Election Day on Nov. 4, 2025, once again showed how few people vote when the presidency isn’t on the ballot. In Atlanta and across Georgia, voters chose mayors, school board members and city council members, as well as seats in the statewide Public Service Commission runoff. Despite this, just one in five registered Georgia voters cast a ballot statewide.
Over the last two decades, American voters have followed a consistent trend. Despite national turnout being among the highest in history, with the 2020 presidential election at 66% turnout and 2024 nearly as high at 64%, local turnout has not followed. In mayoral, municipal and local races, participation is often significantly less than that of federal elections. In fact, Atlanta’s participation rate was just 22% of registered voters.
While many argue that this occurs because voting at a higher level matters more, the reality is that local elections represent and affect the voters far more within their day-to-day lives. Schools, streets, policing, zoning, water and transit are all decided by local governments. That’s why a mayor or council race with low turnout can still determine how a neighborhood is policed next year, whether rents rise after a zoning change, or how quickly a broken sidewalk gets fixed.
Additionally, election timing helps explain the low turnout rates. When city elections are held “on-cycle” with state or federal elections, turnout is far higher than when they’re off-cycle. If people are going to show up to vote anyway, those races should be put on the same days as the big ones. People might as well cast a local vote too. They might even do some research.
While the national turnout has significantly increased, it may not be for the right reasons. Part of the increase is powered by polarization. A study on Americans in 2020 reported that nearly a third of voters cast their presidential vote as more “against” the other candidate than “for” their own. With the current political tension, voters may be more likely to vote against the national candidate they saw in a bad clip on social media or the news. According to Pew Research, more voters in each party view the other with open contempt. This climate raises the perceived stakes and pulls more people into presidential elections.
In the 1960s, voters were more likely to make their voices heard in local elections. This period was marked by stronger local news coverage and higher neighborhood-level connections. For example, in 1965, New York City saw a staggering mayoral turnout of more than 80% — a rate which hasn’t been matched since.
Still, there is some hope. The recent mayoral election of Zohran Mamdani resulted in more than two million voters citywide, the highest New York City turnout in over 50 years. That’s what can happen when voters are excited and when a race is competitive and highly visible in a moment of national hate and gridlock. Even so, fewer than 40% of the city’s nearly five million registered voters participated.
However, in Atlanta in 2021, the last time the city picked a mayor, fewer than 100,000 ballots were cast. While it may sound like a lot, that’s just 25.1% of active registrants who chose to fulfill their democratic obligation. This year, statewide, just around one in five Georgians did the same.
This year’s pattern was no different: an insignificant early-vote share, silence in too many precincts and a December runoff kept the electorate modest in size.

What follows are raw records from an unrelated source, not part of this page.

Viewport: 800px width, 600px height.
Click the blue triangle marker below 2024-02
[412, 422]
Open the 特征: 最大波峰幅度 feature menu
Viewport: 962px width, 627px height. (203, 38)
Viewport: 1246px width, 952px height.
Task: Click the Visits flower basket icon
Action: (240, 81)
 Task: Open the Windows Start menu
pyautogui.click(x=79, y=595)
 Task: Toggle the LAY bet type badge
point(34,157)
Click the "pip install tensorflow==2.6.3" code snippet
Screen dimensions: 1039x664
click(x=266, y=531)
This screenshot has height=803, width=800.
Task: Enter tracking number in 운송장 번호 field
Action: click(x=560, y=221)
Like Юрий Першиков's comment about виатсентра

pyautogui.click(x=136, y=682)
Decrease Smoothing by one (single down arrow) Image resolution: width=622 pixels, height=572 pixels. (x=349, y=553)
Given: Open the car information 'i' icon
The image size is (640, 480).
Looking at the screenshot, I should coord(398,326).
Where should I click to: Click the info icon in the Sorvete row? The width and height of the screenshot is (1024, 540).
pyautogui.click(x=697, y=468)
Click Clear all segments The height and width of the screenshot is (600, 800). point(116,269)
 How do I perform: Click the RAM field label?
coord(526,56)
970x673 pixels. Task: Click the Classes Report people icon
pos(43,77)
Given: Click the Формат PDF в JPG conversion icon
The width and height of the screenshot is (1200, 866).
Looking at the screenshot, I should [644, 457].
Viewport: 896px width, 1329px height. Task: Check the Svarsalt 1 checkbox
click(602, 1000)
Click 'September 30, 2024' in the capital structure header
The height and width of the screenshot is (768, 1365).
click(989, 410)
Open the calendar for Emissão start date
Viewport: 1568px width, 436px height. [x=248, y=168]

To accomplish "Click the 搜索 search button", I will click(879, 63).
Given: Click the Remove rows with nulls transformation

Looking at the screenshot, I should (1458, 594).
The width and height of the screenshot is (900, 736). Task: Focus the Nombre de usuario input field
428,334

Election Day once again showed that voters are neglecting local elections even while flocking to presidential cycles. That gap is bad for representation. It’s bad for the people. It’s best if municipal elections become aligned with even-year cycles and we keep expanding convenient voting options, like advance and mail-in voting, that raise participation in high-turnout years. We can’t keep letting small groups of voters decide entire communities. Local races need to be put at the center of the press like they decide people’s lives — because they do.